Metastasis associated lung adenocarcinoma transcript 1, also known as nuclear-enriched abundant transcript 2 (NEAT2), is a highly abundant lncRNAs found on human chromosome 11, primarily located in the nucleus. It has been observed that MALAT1 interacts with the spliceosome protein complex, influencing splicing processes (42-44). However, previous investigations have produced divergent results regarding the role of MALAT1 in cancer. Some studies have shown that MALAT1 is upregulated in various cancers, promoting tumor metastasis (45). On the other hand, another group of studies has indicated that MALAT1 acts as a tumor suppressor in BC, inhibiting cell migration and metastasis. Considering these contradictory findings, further research is needed to evaluate the potential of MALAT1 as a diagnostic biomarker for BC (46, 47).

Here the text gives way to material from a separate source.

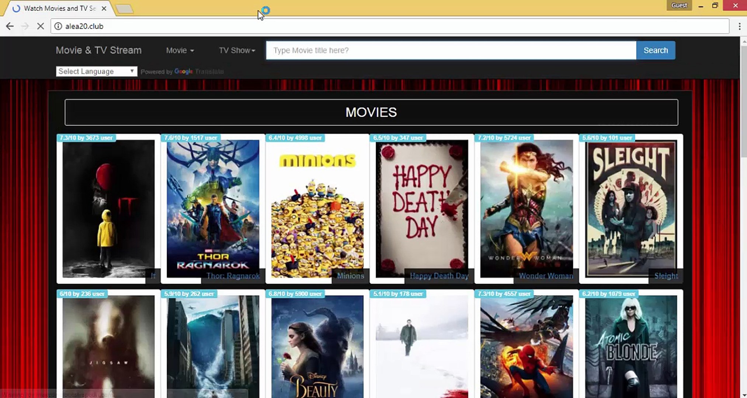
Task: Click the blue Search button
Action: (x=655, y=50)

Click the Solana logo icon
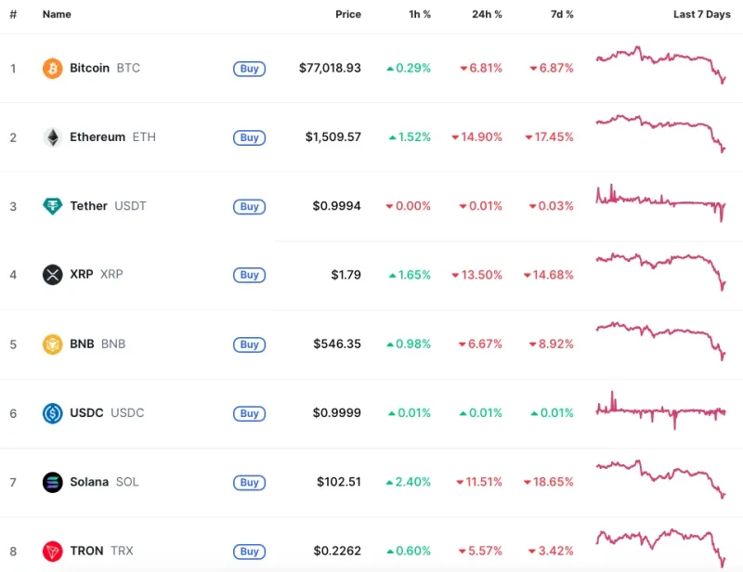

Breast cancer at advanced stages, particularly stage IV, is often accompanied by metastasis, where cancer spreads to distant organs. In contrast, at earlier stages (I and II), the cancer primarily affects the breast tissue and neighboring areas. Accurate staging of the disease is crucial for effective disease management. Identifying genes that act as prognostic markers for each stage can greatly assist in patient care (48). In this study, it was observed that the expression levels of all three genes were elevated in the metastatic group compared to patients at other stages, suggesting their potential as promising metastasis markers. However, due to the limited sample size in this experiment, further investigations are needed to determine their prognostic value. Conducting larger-scale studies is essential to thoroughly investigate their potential as prognostic markers for BC.
5.1. Conclusions
Previous studies have established the significance of certain lncRNAs in BC progression. In the present investigation, the overexpression of the FOXA1 gene and lncRNAs RMRP and NEAT1 was observed in BC tumors with high-grade dysplasia and metastasis, as demonstrated in laboratory experiments. These findings suggest that the FOXA1, RMRP, and NEAT1 genes may serve as potential biomarkers for detecting BC progression. However, further research is required to validate this concept and determine the clinical utility of these genes as biomarkers for BC detection and monitoring.